Martha-Bryan Allen


Martha-Bryan Allen was an American 1920s stage actress.

Life and career

Martha-Bryan Allen, was born on April 30, 1903, to Bryan H. and Rebecca D. Allen of Louisville, Kentucky. Her father was the treasurer of a local electric company. Allen's sister Elizabeth, also an actress, was the first wife of film star Robert Montgomery and the mother of Bewitched's Elizabeth Montgomery.
Allen attended classes at the American Academy of Dramatic Arts in New York City before making her Broadway debut on January 9, 1922, playing Angelica in Leonid Andreyev's He Who Gets Slapped. Two months later she played the envoy's daughter in Bernard Shaw's Back to Methuselah, and following year, Essie in another Bernard Shaw production, The Devil's Disciple. She played Lucy Blake in Gypsy Jim, a three-act play by Oscar Hammerstein and Milton Herbert Gropper, Appolonia Lee in Sophie Treadwell's O, Nightingale, and Myrtle Carey in The Carolinian by Rafael Sabatini and J. Harold Terry.
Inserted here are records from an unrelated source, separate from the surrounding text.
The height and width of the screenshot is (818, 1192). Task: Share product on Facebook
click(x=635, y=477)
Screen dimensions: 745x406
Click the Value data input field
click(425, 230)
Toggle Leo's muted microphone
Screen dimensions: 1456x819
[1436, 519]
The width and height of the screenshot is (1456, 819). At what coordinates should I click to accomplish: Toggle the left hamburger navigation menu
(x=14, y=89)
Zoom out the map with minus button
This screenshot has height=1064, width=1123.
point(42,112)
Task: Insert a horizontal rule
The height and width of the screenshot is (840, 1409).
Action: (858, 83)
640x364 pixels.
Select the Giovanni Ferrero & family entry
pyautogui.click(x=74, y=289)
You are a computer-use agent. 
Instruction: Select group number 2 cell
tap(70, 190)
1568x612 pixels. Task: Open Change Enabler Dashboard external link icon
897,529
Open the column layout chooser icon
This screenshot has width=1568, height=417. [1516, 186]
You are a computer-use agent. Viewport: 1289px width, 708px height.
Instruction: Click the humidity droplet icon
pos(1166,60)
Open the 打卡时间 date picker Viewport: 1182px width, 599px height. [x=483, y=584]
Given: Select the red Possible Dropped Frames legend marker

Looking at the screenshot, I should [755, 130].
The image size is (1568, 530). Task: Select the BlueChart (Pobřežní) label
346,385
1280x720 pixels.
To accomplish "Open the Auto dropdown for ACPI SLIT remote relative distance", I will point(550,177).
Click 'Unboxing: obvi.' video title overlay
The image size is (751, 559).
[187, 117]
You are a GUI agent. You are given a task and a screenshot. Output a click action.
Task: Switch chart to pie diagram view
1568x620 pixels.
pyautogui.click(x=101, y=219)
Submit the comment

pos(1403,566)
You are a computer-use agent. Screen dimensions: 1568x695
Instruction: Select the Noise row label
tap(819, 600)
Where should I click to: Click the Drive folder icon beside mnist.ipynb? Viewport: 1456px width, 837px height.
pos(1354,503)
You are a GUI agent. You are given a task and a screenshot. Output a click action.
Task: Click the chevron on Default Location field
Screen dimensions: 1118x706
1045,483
In 1925 Allen was chosen to play the title role in John B. Hymer and Le Roy Clemens' Aloma of the South Seas, but was replaced by Vivienne Osborne shortly before the play's New York debut. By the year's end she would find success playing the circus entertainer Dora in René Fauchois' hit play, The Monkey Talks.
Shortly after her marriage in 1926 to Lewis Arthur Cushman, Jr., Allen chose to retire from the stage. Cushman was the founder of the American Bakeries Company, whose genesis was Cushman Bakeries, a company started by his father.
Allen died on July 29, 1985, at her residence in Patterson, New York. She was survived by her daughter and was preceded in death by her husband and a son.